■ **Supplied entries**
= Beginning of Section =
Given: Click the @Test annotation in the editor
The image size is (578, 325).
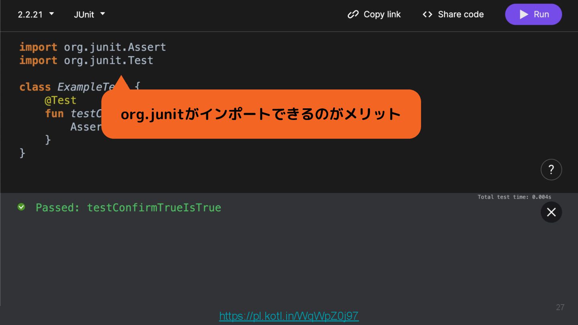Looking at the screenshot, I should 60,100.
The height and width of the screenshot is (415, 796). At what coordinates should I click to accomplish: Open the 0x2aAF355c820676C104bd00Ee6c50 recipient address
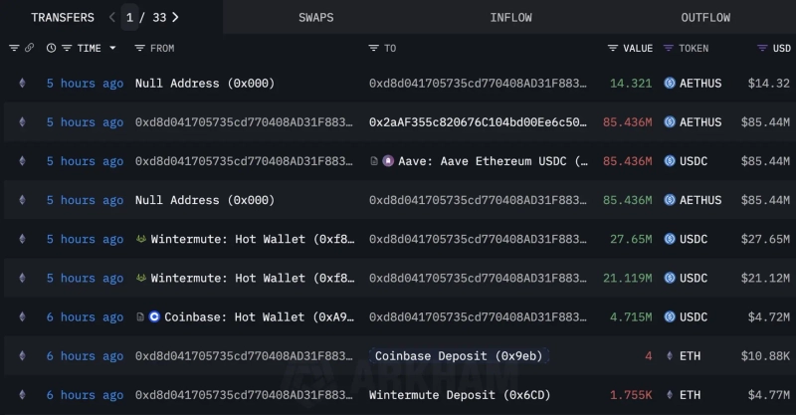[478, 122]
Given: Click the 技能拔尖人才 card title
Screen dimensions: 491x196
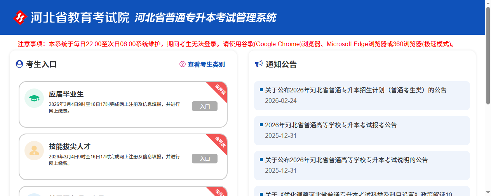Looking at the screenshot, I should 70,146.
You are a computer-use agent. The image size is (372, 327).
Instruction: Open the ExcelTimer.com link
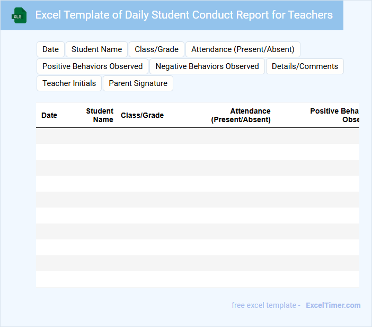click(333, 305)
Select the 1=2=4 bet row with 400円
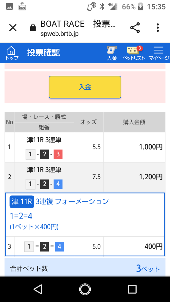This screenshot has height=302, width=170. click(85, 247)
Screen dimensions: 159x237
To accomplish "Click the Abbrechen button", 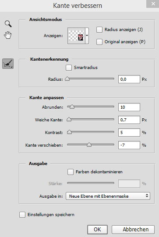I will (x=133, y=230).
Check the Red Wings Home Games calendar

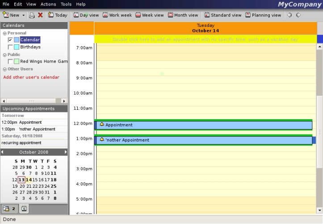[10, 61]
= End of Section =
■ **Your assignment**
From the records above, pull out every line containing the word "Given".

■ **Worked solution**
Given: Click the @Test annotation in the editor
Given: Click the 技能拔尖人才 card title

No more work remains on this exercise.